Decentralized finance is an emerging model for organising and enabling cryptocurrency-based transactions, exchanges and financial services.
According to security services platform Immunefi, overall hacks across blockchains went up by 63 per cent in the second quarter compared to the same period last year.
Despite a 60 per cent drop in total losses, the report warned that hacks have increased by 65 per cent and fraud losses have skyrocketed by 225 per cent.
Moreover, the report mentioned that most of the crypto losses originated from two specific incidents — Atomic Wallet, a self-custodial decentralized wallet, lost $100 million in crypto allegedly to hackers on June 3, and FinToch platform which lost almost $32 million on May 23.
Atomic Wallet’s hack has been linked to the North Korean state-backed Lazarus Group, which has allegedly been responsible for some of the largest-scale exploits in the ecosystem, including the $100 million Harmony Bridge hack in June 2022.

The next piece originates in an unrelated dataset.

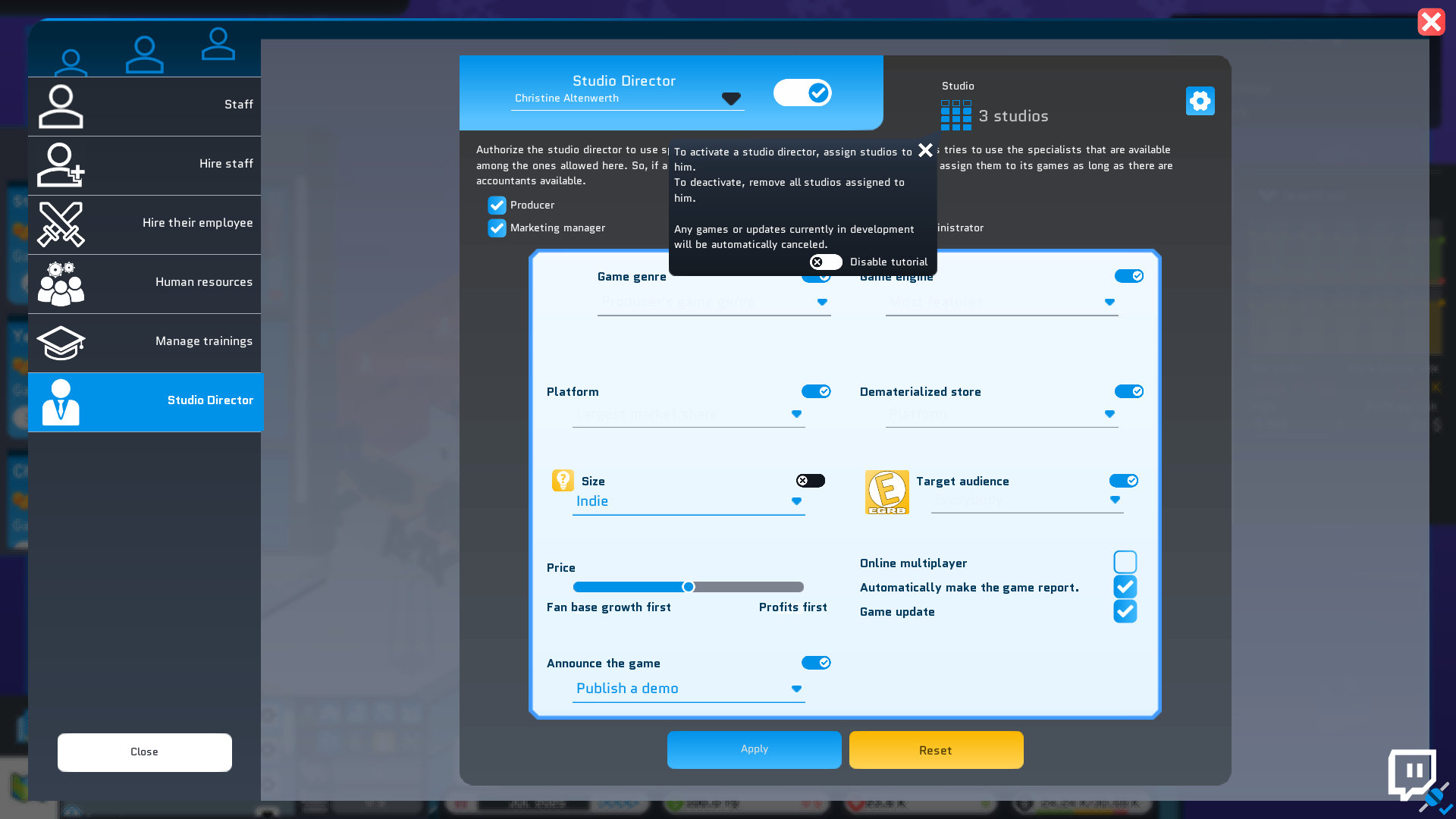Open studio settings gear icon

“We have witnessed a considerable increase in rug pulls, both in terms of stolen funds and the number of incidents. As bad actors continue to expand their malicious activities and employ increasingly sophisticated scams, users must thoroughly assess projects,” said Mitchell Amador Founder and CEO at Immunef.
The report also found that some chains were targeted more than others.
The attacks on BNB Chain and Ethereum made up 77 per cent of all losses in the last quarter, followed by Arbitrum at 12 per cent.